Die Gestalt bewegte sich weiter auf mich zu und ich konnte einfach nur zitternd da stehen und sie anstarren. Dann ging die Tür auf, doch ich realisierte es gar nicht, bis plötzlich Remus vor mir stand. Ich schrie erneut auf, weil ich damit nicht gerechnet hatte und klammerte mich dann zittrig an seinem Arm fest. Ich verstand nicht, was er sagte. Wie sollte etwas nicht real sein, das so real aussah? Ich hatte das Gefühl er würde mich belügen. Schon wieder. Doch dann blickte ich zurück zu der Gestalt von Voldemort und statt ihm schwebte dort jetzt ein Mond.
Ich verstand gar nichts mehr. Mein Gehirn brauchte richtig lange, um diese Information zu verarbeiten. Das vor mir, das war gar nicht Voldemort gewesen. Es war ein Irrwicht. Remus hatte recht gehabt. Dass war nicht real. Aber mein Herz schlug immer noch rasend schnell. Denn langsam sickerte eine andere Information zu mir durch. Remus' Irrwicht war ein Vollmond.
Ich sog scharf die Luft ein, als mir letztendlich die Erkenntnis kam. Deswegen hatte er die Wunden an seinem Körper gehabt. Deswegen war er so oft krank. Wir hatten dieses Thema schon in Verteidigung gegen die dunklen Künste gehabt und jetzt ergab es alles Sinn für mich.

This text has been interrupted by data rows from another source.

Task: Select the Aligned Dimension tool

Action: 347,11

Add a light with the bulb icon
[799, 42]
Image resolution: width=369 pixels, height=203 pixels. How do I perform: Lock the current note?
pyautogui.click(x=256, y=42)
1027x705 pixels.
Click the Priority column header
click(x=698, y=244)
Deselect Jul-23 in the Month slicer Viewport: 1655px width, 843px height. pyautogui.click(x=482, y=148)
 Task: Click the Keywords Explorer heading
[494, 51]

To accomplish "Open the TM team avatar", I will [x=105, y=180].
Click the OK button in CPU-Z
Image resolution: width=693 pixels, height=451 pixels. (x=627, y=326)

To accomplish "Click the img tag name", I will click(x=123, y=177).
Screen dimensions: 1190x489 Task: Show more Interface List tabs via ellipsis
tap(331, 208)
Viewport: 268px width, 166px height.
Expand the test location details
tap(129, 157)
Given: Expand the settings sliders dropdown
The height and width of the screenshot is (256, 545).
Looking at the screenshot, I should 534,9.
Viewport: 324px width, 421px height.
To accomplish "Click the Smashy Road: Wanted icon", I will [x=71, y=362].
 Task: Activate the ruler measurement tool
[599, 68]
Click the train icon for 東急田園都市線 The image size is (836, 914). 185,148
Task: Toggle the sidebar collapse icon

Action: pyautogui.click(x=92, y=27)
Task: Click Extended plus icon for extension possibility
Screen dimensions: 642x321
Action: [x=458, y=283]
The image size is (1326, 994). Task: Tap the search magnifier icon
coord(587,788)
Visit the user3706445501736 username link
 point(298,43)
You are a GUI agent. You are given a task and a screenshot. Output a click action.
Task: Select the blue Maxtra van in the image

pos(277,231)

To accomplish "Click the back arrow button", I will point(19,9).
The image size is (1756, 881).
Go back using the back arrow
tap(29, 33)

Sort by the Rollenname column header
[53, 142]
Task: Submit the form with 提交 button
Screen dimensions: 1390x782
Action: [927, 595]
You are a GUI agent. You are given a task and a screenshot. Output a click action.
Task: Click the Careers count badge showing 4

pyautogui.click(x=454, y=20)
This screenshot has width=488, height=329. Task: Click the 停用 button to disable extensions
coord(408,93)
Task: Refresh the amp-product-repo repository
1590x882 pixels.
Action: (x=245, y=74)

Ich hatte meine Hände immer noch um Remus Arm verkrampft, ließ jetzt jedoch davon ab und verschrenkte stattdessen meine Hand mit seiner. "Remus..", murmelte ich leise, legte meine Hand vorsichtig an seine Wange und drehte dann sein Gesicht weg von dem Irrwicht, den ich auch nicht mehr ansehen wollte, aus Angst, er würde sich wieder in meine Angst verwandeln. Dann zog ich ihn an der Hand, die ich immer noch hielt, mit mir nach draußen und verschloss die Tür mit einem "Colloportus.", damit niemand mehr rein kam und noch von einem Irrwicht überrascht wurde. Das würde ich später einem Lehrer melden, denn gerade spukten mir ganz andere Dinge im Kopf herum.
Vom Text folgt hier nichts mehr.